Several studies have reported associations between a high-protein diet and alterations in the liver, intestinal mucosa, kidneys[8,9], pancreas, adipose tissue, and bones[9,12]. Since the primary metabolic reactions involving macronutrients occur in the liver, it is essential to understand the potential hepatic lesions that may result from dietary modifications. It has been shown that high-fat or low-carbohydrate diets can cause hepatic steatosis related to excessive demand for fatty acids from diet and from adipose tissues as a consequence of gluconeogenesis. In a recently published study, a high-protein diet (independent of the amount and type of fat or carbohydrate) was found not to lead to steatosis and may actually reverse it.
Hepatic cells are important targets for lesions in the presence of excessive dietary components since they are absorbed through the intestinal mucosa and quickly reach the liver through the portal vein. Among macronutrients, carbohydrates and fat are largely responsible for the observed alterations since they promote changes in gene transcription and glycolytic and lipogenic enzymes [sterol responsive binding protein 1/2 (SREBP) and the mammalian target of rapamycin - mTOR), insulin, and adipokines].
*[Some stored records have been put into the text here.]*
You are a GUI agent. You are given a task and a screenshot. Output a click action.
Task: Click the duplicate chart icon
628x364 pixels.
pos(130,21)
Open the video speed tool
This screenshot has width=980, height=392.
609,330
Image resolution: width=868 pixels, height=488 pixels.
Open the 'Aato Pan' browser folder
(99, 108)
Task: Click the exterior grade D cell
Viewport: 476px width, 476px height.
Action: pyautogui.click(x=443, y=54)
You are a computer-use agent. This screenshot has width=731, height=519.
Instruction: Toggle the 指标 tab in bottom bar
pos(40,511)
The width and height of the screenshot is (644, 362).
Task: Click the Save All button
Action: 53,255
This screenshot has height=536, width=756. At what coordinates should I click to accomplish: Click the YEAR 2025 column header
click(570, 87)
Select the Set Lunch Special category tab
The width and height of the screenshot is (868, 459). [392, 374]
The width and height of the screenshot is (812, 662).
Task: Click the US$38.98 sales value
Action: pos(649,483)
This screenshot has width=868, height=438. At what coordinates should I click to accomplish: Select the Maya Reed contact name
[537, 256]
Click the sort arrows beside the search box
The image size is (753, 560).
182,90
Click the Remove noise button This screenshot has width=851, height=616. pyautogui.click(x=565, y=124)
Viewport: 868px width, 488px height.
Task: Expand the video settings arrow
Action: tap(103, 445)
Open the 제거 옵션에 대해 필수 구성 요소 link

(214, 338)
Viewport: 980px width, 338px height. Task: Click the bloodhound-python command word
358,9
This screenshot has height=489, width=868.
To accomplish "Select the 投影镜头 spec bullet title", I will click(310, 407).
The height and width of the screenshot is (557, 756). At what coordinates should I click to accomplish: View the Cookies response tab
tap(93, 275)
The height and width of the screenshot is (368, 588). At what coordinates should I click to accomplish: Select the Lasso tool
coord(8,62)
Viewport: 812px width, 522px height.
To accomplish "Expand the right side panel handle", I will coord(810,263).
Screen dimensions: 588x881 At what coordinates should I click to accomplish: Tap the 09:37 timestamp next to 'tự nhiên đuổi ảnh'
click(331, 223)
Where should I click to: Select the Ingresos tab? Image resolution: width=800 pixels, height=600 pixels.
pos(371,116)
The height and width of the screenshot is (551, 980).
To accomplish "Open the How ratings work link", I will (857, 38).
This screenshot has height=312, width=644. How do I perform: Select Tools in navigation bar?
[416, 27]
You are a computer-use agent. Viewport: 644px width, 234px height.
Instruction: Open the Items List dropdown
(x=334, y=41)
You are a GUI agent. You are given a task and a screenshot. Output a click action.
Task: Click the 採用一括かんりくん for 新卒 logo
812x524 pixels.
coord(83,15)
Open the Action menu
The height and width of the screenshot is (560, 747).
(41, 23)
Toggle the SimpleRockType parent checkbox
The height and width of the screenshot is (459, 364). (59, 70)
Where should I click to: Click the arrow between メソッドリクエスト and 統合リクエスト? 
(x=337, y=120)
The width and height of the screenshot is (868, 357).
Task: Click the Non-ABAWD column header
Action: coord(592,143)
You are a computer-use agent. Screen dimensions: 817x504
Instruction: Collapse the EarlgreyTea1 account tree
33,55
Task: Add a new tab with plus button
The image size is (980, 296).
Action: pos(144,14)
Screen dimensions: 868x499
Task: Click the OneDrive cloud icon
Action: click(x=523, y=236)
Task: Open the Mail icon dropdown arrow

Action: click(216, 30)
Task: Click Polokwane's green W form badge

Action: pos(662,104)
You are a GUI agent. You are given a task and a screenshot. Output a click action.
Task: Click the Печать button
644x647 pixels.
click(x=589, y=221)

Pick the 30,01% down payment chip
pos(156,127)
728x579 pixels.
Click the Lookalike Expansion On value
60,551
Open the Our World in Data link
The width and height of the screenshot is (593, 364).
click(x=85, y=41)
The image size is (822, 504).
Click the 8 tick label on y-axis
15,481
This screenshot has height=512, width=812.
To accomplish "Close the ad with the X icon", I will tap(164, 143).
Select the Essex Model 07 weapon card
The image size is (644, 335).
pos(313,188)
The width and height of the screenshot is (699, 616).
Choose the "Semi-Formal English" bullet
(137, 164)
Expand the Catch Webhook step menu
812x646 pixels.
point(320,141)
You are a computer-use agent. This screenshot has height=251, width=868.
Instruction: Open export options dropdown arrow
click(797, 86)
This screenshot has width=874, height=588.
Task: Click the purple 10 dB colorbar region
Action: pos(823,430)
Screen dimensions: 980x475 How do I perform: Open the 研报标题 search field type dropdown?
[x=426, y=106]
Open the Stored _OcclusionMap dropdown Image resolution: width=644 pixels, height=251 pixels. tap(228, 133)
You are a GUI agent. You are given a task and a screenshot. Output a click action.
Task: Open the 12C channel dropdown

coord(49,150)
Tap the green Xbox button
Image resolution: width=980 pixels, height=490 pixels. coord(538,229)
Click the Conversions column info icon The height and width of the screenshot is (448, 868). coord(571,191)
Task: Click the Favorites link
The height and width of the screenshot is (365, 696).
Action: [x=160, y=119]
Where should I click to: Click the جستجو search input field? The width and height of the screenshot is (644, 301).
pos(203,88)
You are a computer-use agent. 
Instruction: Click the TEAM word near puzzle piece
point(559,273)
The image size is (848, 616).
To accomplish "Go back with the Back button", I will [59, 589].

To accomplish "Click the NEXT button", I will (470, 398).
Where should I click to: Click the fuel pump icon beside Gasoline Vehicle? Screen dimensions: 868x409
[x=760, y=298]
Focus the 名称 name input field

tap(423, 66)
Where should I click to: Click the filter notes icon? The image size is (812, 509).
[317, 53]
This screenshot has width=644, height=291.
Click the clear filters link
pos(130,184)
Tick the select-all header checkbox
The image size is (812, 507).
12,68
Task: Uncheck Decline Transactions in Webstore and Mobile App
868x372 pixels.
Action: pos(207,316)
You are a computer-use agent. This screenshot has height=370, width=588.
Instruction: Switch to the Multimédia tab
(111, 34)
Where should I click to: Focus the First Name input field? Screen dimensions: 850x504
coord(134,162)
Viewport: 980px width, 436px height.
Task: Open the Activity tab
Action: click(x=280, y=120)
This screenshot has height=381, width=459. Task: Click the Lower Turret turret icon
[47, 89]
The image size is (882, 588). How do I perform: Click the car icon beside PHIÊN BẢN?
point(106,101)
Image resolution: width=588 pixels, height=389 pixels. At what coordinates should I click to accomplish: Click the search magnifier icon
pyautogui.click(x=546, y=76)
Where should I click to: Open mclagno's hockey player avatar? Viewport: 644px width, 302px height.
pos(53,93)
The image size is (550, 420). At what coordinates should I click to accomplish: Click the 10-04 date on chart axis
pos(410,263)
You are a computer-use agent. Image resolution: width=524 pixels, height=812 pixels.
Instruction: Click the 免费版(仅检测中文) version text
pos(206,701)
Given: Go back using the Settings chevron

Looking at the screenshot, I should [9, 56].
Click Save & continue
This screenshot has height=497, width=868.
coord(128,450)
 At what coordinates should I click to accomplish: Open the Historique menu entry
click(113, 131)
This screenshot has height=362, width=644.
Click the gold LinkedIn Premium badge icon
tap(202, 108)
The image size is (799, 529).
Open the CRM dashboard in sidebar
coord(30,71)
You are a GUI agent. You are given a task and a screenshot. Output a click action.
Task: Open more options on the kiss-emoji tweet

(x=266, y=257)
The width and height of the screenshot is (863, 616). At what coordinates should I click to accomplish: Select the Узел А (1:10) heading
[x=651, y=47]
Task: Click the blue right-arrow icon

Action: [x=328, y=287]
Hepatocytes respond to injuries via various mechanisms, of which the most important are autophagy, apoptosis, and non-apoptotic death. Autophagy may be considered to be an adaptive process associated with different types of liver injury, such as nutrient deprivation, insufficient growth factor, hypoxia, and the accumulation of fat in hepatocytes. Autophagy can be reversed if conditions improve. The cell digests its own components for use as an energy substrate; and when these components are insufficient to maintain cell homeostasis, either apoptosis or non-apoptotic death occurs[16,17]. Apoptosis, a cellular suicide program, is a natural process that is necessary to remove damaged, senescent, or mutagenic cells that have completed their mission. However, this process may lead to the development of various liver diseases. It is responsible for the development of nonalcoholic fatty liver disease (NAFLD) and nonalcoholic steatohepatitis (NASH) when the capacity of hepatocytes to store free fatty acids from the diet is exceeded. Apoptosis is an active process that requires energy; when energy is insufficient, the process decelerates and non-apoptotic death begins. Non-apoptotic death differs from apoptosis in many ways since it sparks an inflammatory response that can aggravate the initial lesion[15,18].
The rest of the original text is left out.